6 Reasons NOT to Track Contracts in Excel
Microsoft Excel is a versatile tool that can be learned in one day. But once your contract portfolio surpasses a thousand contracts, you should really think about whether Excel’s cost-effectiveness outweighs its limitations.
#1 The One-User Bottleneck
Despite the collaboration features, the practical reality is that an Excel workbook can only be used by one person at a time. If you have ten, a hundred, or even a thousand folks involved in the contracting process across your organization, then you cannot have bottlenecks on how many folks can enter data at once.


#2 Mobile Access
Editing large spreadsheets in Excel’s mobile application is brutal. Mobile app entry forms are 20 times easier to work with on small phone screens than Excel spreadsheets.
#3 Version Control
If employees download the contract workbook to their local machines, they must reconcile multiple versions of the same workbook when they upload them back to the network.


#4 Contract File Storage
Excel’s object embed feature is not intended to store libraries of contract documents.

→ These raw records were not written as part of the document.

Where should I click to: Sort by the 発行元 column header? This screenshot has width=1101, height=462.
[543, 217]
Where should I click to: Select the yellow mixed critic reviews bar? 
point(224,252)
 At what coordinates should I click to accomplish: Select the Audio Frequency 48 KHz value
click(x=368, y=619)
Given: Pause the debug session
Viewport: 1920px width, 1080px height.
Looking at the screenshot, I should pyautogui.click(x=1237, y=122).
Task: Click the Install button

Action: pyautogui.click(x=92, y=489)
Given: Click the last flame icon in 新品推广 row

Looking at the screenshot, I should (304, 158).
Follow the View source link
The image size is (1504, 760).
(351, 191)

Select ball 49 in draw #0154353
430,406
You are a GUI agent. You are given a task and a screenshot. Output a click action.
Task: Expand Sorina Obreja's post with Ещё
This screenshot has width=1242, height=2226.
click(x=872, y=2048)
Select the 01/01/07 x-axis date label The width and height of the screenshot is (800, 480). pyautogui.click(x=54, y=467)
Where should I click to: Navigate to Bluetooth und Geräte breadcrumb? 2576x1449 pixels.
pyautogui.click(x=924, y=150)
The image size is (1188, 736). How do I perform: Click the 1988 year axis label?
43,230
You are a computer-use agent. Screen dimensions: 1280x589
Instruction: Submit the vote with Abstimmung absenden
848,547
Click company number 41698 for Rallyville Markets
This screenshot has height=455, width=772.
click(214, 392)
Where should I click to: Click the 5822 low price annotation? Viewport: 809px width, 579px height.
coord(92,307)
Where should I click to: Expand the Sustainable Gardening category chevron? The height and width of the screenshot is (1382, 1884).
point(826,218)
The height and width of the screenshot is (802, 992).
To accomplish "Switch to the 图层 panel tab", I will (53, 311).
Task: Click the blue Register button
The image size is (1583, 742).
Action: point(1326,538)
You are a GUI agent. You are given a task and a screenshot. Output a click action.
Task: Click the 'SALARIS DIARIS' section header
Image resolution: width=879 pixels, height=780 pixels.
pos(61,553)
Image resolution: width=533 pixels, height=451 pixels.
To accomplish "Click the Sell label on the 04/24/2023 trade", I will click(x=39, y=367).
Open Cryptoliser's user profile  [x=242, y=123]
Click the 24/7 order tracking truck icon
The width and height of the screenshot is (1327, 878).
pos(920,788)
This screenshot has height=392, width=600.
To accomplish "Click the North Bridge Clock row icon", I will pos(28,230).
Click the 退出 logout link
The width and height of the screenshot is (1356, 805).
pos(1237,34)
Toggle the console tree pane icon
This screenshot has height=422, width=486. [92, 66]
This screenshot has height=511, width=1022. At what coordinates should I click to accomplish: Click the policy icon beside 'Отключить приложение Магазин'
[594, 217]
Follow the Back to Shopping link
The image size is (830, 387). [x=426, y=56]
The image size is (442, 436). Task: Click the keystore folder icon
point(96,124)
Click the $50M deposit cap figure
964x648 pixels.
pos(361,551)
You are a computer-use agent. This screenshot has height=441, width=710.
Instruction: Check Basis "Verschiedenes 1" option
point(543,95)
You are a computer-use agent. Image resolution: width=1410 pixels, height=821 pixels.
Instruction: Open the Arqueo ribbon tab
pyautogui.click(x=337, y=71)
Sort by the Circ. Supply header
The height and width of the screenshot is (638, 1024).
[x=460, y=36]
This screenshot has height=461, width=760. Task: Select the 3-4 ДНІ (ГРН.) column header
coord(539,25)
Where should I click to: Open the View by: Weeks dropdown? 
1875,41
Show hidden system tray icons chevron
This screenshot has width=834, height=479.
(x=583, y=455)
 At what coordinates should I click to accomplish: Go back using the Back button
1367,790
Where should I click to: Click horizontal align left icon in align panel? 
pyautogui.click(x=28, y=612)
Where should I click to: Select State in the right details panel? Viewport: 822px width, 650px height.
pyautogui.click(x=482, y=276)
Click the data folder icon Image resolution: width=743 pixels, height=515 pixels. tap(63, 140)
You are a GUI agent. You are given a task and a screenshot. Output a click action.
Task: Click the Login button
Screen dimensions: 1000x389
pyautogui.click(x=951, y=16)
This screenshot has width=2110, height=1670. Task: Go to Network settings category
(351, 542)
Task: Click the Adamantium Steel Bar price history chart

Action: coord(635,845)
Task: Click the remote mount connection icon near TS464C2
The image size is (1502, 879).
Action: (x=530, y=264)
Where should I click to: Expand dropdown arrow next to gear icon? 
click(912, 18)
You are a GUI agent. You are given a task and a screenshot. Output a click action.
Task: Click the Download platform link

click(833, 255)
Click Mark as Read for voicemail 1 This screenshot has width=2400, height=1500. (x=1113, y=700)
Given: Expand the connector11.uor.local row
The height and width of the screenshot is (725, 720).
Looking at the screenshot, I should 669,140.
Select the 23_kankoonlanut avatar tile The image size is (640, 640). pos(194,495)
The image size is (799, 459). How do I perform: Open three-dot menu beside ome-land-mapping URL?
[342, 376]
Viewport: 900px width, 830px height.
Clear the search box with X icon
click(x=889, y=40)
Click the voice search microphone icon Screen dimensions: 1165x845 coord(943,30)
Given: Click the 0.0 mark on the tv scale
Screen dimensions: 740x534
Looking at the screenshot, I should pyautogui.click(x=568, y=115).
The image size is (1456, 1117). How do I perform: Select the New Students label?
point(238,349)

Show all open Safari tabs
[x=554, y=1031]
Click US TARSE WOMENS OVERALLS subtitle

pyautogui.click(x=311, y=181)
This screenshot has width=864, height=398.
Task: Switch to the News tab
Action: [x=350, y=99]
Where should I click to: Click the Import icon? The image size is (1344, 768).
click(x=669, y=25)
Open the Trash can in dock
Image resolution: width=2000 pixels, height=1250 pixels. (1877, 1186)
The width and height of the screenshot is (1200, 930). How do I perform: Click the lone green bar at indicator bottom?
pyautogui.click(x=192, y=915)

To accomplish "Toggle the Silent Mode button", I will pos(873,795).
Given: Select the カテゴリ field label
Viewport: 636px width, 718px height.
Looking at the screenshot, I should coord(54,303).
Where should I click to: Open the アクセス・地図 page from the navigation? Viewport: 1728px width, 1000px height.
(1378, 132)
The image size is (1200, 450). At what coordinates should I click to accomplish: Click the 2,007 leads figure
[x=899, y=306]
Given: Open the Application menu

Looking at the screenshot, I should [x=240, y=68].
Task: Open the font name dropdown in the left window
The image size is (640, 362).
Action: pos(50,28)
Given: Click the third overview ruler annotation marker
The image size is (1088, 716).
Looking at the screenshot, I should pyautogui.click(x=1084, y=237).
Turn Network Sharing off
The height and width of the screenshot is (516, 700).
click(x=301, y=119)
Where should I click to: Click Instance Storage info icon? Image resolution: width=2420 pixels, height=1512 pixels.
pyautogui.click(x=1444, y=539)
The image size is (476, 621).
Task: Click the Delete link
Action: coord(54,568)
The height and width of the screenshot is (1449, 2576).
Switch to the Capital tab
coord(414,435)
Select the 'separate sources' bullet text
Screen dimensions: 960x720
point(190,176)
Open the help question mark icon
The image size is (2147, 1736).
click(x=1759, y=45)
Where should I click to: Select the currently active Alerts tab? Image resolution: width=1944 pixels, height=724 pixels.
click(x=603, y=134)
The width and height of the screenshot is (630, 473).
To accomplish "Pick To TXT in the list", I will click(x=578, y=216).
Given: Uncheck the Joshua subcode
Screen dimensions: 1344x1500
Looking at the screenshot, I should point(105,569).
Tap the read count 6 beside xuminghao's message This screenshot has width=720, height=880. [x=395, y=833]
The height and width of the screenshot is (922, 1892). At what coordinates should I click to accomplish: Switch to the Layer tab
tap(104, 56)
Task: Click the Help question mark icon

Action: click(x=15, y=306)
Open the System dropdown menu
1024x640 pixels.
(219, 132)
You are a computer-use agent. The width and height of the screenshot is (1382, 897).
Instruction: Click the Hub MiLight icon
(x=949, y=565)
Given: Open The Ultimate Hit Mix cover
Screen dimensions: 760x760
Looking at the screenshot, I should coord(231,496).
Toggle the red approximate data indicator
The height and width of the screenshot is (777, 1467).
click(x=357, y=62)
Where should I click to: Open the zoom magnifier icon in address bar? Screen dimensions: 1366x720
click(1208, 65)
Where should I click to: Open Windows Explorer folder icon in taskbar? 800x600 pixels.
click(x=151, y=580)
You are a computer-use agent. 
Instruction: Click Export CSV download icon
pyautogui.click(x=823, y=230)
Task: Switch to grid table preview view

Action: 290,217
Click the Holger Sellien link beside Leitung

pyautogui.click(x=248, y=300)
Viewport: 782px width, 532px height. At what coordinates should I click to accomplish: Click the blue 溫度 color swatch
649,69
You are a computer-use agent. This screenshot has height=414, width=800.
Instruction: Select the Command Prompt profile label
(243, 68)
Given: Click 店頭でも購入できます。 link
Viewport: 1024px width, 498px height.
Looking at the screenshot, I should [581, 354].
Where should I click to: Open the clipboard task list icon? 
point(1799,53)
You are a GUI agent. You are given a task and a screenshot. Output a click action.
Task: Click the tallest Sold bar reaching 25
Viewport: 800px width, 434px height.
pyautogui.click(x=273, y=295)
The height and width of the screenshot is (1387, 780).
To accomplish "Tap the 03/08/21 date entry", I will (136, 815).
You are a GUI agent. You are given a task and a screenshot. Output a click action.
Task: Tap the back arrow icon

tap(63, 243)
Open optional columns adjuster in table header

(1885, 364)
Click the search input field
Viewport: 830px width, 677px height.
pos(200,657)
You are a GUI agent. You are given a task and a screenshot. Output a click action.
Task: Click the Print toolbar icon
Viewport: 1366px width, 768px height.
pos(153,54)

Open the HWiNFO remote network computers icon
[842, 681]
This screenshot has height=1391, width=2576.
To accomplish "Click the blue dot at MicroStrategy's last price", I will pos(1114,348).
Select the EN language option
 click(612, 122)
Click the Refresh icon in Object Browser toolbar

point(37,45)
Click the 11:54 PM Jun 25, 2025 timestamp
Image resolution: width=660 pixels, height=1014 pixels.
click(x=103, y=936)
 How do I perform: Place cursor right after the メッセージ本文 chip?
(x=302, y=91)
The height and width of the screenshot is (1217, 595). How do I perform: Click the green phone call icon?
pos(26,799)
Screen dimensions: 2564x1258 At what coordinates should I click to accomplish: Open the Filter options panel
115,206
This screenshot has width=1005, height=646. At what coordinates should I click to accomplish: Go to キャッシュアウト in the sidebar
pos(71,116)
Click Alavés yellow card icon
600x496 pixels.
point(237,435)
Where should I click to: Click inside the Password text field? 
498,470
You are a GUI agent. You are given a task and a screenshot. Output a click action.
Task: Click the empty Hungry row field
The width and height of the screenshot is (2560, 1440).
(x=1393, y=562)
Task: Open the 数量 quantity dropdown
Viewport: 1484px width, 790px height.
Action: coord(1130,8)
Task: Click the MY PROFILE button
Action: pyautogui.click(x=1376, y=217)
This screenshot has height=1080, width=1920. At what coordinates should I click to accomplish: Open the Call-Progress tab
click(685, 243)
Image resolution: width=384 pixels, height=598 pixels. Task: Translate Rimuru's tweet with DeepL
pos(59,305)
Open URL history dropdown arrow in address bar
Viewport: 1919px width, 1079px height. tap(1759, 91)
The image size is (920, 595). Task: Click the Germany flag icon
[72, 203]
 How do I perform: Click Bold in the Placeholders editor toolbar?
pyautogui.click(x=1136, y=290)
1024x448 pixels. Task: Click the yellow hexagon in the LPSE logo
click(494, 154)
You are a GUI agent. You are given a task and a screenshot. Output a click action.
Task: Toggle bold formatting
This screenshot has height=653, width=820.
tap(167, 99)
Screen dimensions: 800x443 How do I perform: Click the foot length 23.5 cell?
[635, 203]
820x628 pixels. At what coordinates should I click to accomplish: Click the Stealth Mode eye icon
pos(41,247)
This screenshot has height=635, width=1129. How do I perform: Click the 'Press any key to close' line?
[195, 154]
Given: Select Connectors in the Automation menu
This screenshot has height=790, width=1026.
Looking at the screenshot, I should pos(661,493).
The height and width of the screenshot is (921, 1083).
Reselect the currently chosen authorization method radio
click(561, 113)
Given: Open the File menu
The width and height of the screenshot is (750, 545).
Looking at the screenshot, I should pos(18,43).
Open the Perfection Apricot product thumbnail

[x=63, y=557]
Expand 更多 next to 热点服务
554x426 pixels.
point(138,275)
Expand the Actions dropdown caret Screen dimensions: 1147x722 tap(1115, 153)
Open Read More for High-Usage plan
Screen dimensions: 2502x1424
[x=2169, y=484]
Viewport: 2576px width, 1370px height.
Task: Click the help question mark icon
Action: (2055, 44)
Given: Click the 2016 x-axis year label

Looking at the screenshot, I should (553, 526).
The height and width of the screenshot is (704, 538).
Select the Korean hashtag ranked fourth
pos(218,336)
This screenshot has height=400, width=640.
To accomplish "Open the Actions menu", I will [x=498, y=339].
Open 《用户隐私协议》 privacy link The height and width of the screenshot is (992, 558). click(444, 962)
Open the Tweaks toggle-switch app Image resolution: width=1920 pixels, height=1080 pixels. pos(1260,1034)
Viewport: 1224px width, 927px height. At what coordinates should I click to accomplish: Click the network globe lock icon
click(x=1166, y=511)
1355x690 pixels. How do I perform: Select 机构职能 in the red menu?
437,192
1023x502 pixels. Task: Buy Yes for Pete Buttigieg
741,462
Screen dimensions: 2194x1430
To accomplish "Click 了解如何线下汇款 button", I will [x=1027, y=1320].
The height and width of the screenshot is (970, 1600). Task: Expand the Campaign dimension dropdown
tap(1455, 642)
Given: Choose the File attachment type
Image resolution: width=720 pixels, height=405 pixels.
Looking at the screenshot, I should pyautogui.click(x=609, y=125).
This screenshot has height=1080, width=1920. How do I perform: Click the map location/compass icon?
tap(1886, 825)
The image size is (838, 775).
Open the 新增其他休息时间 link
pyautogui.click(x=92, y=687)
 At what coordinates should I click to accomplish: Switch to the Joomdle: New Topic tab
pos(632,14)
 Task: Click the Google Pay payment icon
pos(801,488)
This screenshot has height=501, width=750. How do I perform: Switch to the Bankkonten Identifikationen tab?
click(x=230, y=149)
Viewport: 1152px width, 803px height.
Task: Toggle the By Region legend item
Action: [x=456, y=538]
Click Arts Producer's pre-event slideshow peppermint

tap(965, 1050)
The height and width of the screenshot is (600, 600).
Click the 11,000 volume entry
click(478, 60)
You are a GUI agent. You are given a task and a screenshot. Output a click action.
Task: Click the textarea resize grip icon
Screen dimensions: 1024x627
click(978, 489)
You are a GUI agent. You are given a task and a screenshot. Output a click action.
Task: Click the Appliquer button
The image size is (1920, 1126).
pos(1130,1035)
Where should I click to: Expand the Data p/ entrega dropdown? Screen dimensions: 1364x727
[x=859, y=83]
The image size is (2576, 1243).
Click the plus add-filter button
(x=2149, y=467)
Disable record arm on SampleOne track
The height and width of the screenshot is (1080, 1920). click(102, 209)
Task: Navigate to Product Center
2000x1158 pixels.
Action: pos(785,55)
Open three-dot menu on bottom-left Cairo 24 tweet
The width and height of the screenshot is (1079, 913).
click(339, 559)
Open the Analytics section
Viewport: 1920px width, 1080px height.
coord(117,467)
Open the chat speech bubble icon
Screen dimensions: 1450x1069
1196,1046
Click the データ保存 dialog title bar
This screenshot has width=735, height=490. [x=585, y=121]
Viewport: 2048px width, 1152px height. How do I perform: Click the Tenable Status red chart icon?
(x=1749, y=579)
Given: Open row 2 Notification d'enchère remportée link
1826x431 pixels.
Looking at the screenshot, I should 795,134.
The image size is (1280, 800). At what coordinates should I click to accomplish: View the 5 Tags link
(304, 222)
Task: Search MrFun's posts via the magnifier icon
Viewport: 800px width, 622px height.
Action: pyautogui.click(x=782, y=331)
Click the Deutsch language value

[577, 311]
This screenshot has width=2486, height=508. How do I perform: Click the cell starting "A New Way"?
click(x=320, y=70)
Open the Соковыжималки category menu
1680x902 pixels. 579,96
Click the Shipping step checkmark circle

Alternatively, creating and maintaining file path links to every contract document on your network is tedious and cumbersome.
#5 Compare Business Terms
Comparing high-level business terms in Excel is doable, but you end up either (a) adding dozens or hundreds of extra columns for the metrics that are specific to each contract type OR (a) breaking each contract type out into different worksheet tabs. Neither option is ideal.


#6 Security
Contract information is valuable business intelligence. Passwords do not offer much protection if a former employee knew the correct password at the time the Excel file was emailed or copied.